Джейн Остин, великолепный психолог и бытописатель, — художник глубоко трезвый и реалистический. Мысль ее проникает в скрытые причины поступков, на которые она указывает без дальних околичностей. Вспомним появление Дарси на балу, внимание к нему всего общества, вызванное не столько его внешностью, сколько известием о десяти тысячах годового дохода. Вспомним всеобщее благоволение к Бингли (Незерфилд Парк, дом в Лондоне, четверка лошадей, пять тысяч годового дохода), увлечение гарнизонными офицерами, отвращение, которое испытывала миссис Беннет к Дарси, пока не поняла, что он претендует на руку ее дочери, ее внезапную восторженность и многое другое. С беспощадной иронией показывает Джейн Остин общество, мысли и чувства которого полностью подчинены материальным соображениям.

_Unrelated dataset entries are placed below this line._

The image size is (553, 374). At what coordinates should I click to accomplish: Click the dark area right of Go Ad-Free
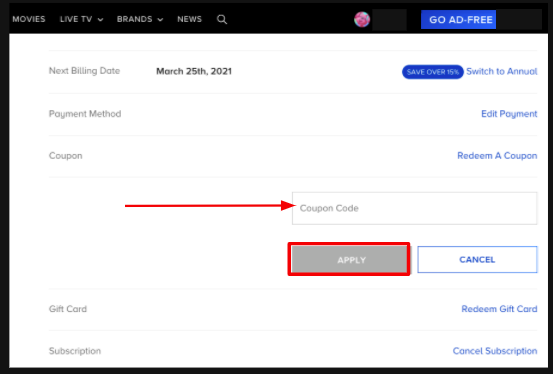coord(519,19)
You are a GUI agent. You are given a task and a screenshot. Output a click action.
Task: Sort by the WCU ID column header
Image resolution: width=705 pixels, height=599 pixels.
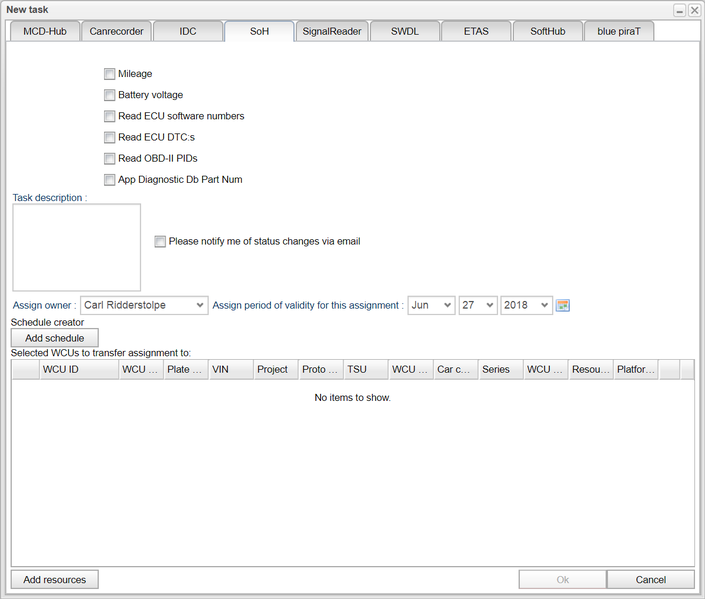[75, 369]
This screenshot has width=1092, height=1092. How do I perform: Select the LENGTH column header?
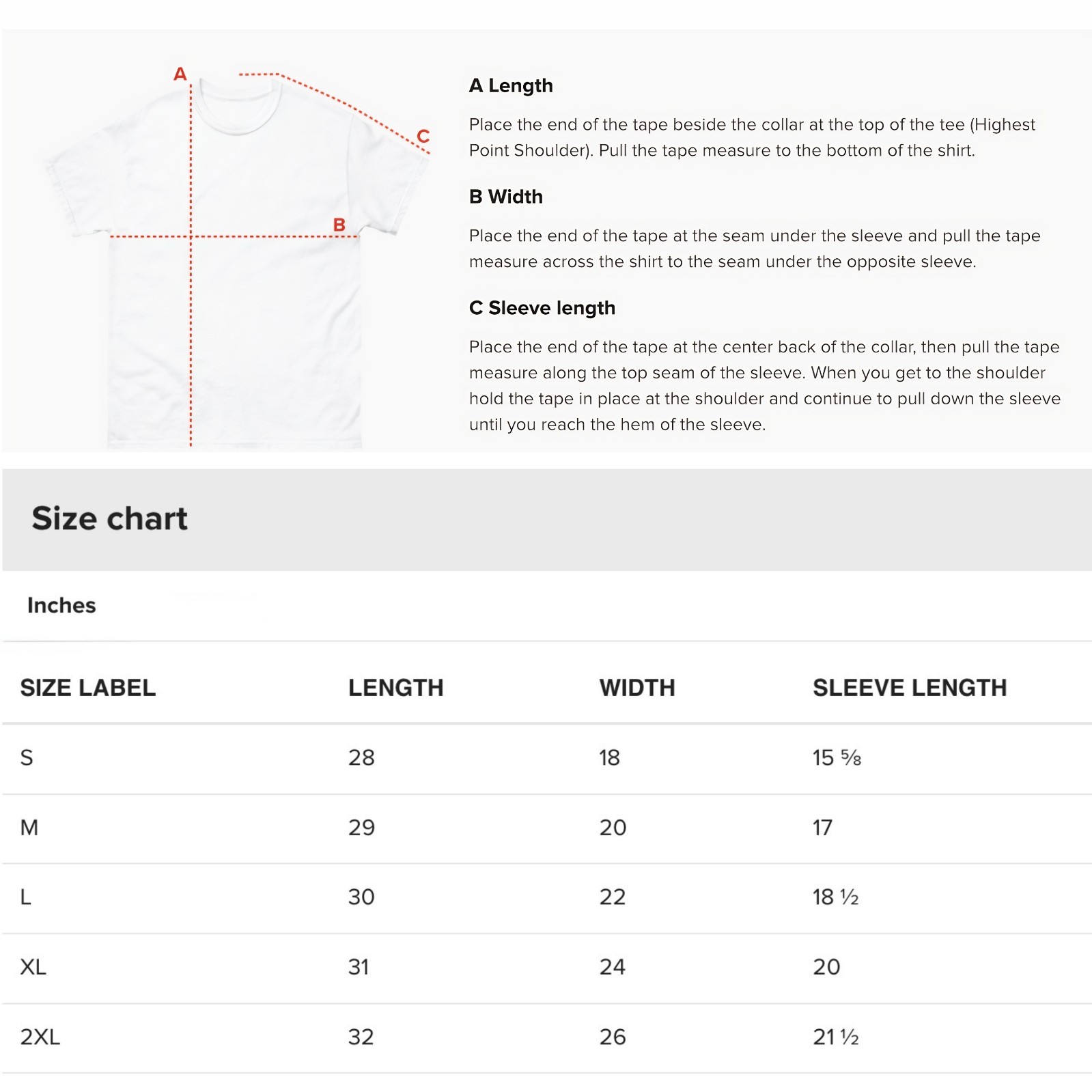point(396,688)
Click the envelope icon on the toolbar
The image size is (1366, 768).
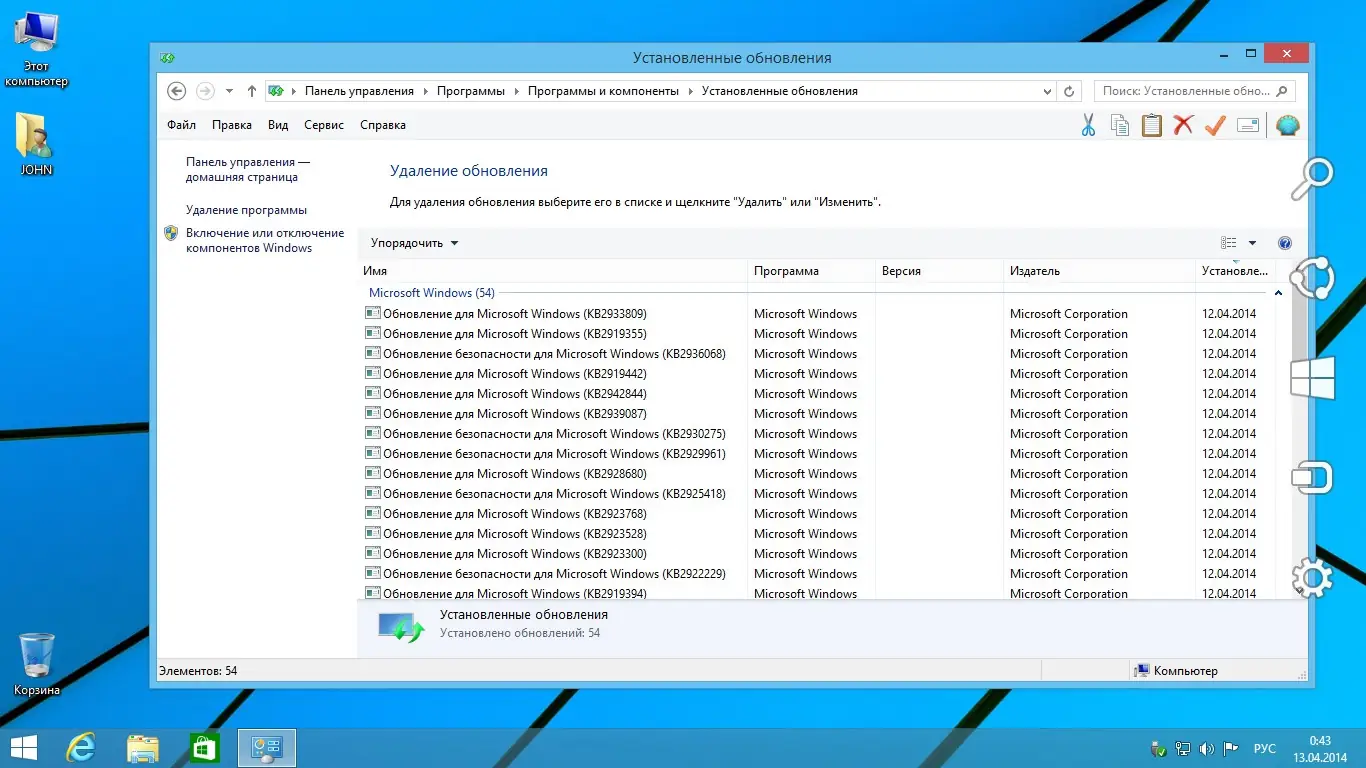[1247, 124]

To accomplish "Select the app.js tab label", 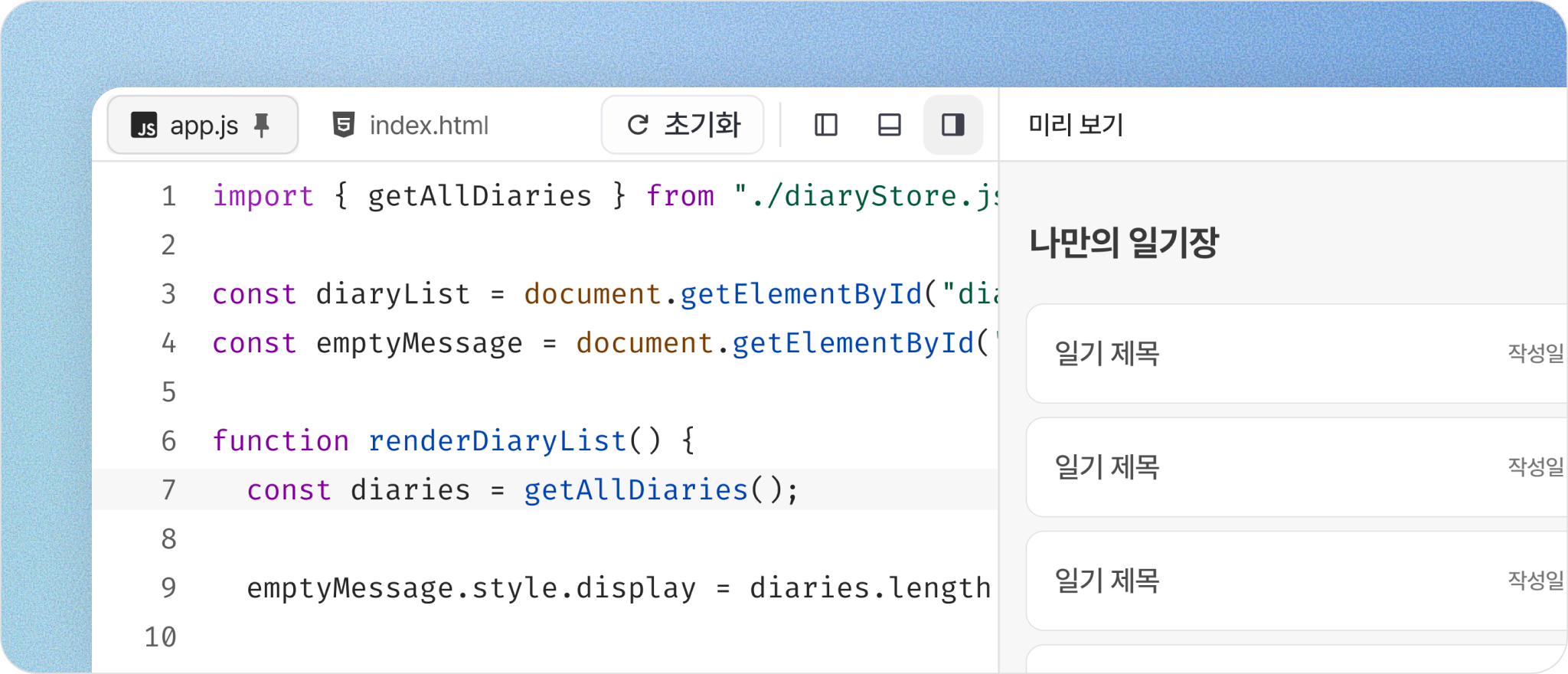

Особенный смысл приобретают в этом плане образы леди де Бёр и мистера Коллинза, в которых Джейн Остин изобразила тех, кто с легкой руки Теккерея стали повсюду называться снобами. В этих характерах ясно видны черты сатирического преувеличения и гротеска. Здесь писательница идет вслед за великими романистами XVIII века и, в первую очередь, за Филдингом.
Современники живо реагировали на сатирическую остроту этих образов. Джейн Остин неоднократно упрекали в том, что священники в ее романах предстают в большинстве случаев как себялюбцы и снобы. Друзья ее отца и брата решительно не одобряли такой сатиры, а одна из современниц, как передают биографы, заметила, что «не следует в подобные времена создавать таких священников, как мистер Коллинз или мистер Элтон».[20] Замечание весьма знаменательное: «подобные времена» — это начало века, время революционных потрясений на континенте и в самой Англии. Сатира Остин приобретала на этом фоне особую остроту. Интересно, что имя Коллинз стало нарицательным в английском языке, так же, как имя Домби или Пиквик. Коллинз — это напыщенность, помпезность, низкопоклонство, упоение титулом и положением. Существует даже выражение «Не sent me a Collins» (Он послал мне «коллинза»), где «Collins», по принципу метонимии, означает письма того типа, которые мистер Коллинз был такой мастер писать.
В «Нортенгерском аббатстве» Джейн Остин заставляет свою героиню размышлять о человеческой природе. Выросшая на романах Анны Радклиф и ее последователей, Кэтрин Морлэнд склонна видеть в отце своего возлюбленного злодея и убийцу. Убедившись в своем заблуждении, Кэтрин винит в этом книги, которыми она увлекалась, и принимается сравнивать, как изображаются люди в этих романах и каковы они на самом деле. Размышления эти как будто принадлежат Кэтрин, писательница лишь пересказывает их, — впрочем, в них слишком сильна интонация самой Джейн Остин, чтобы полностью отдать их семнадцатилетней Кэтрин (особенно сильно чувствуется это в иронических ссылках на Альпы и Пиренеи — Джейн Остин никак нельзя обвинить в том грехе, который весьма мягко зовется «национальной замкнутостью»). Вот эти размышления: «Как ни прелестны все романы мисс Радклиф и как ни прелестны даже романы всех ее подражателей, вряд ли в них следует искать точного описания человеческой природы, по крайней мере той, какую встретишь в центральных графствах Англии. Возможно, Альпы и Пиренеи — с их соснами и людскими пороками — очерчены там правдоподобно, а южная Франция, Италия и Швейцария, верно, на самом деле изобилуют всяческими ужасами… Кто знает, возможно, в Альпах и Пиренеях действительно нет смешанных характеров. Возможно, тамошние жители либо невинны, как ангелы, либо, словно исчадия ада, наделены всеми мыслимыми пороками. Но в Англии это не так. Англичане, насколько это было известно Кэтрин, все без исключения представляют собой смесь, хоть далеко и не равную в пропорциях, хорошего и дурного».[21]
При всей иронии и несерьезности этих слов (любимый прием Джейн Остин, больше всего боявшейся деклараций), перед нами, конечно, художественный манифест. Джейн Остин отказалась от деления героев на злодеев, «голубых» и резонеров, — деления, которого придерживались все ее предшественники. «Смешанные характеры» стали основным ее принципом.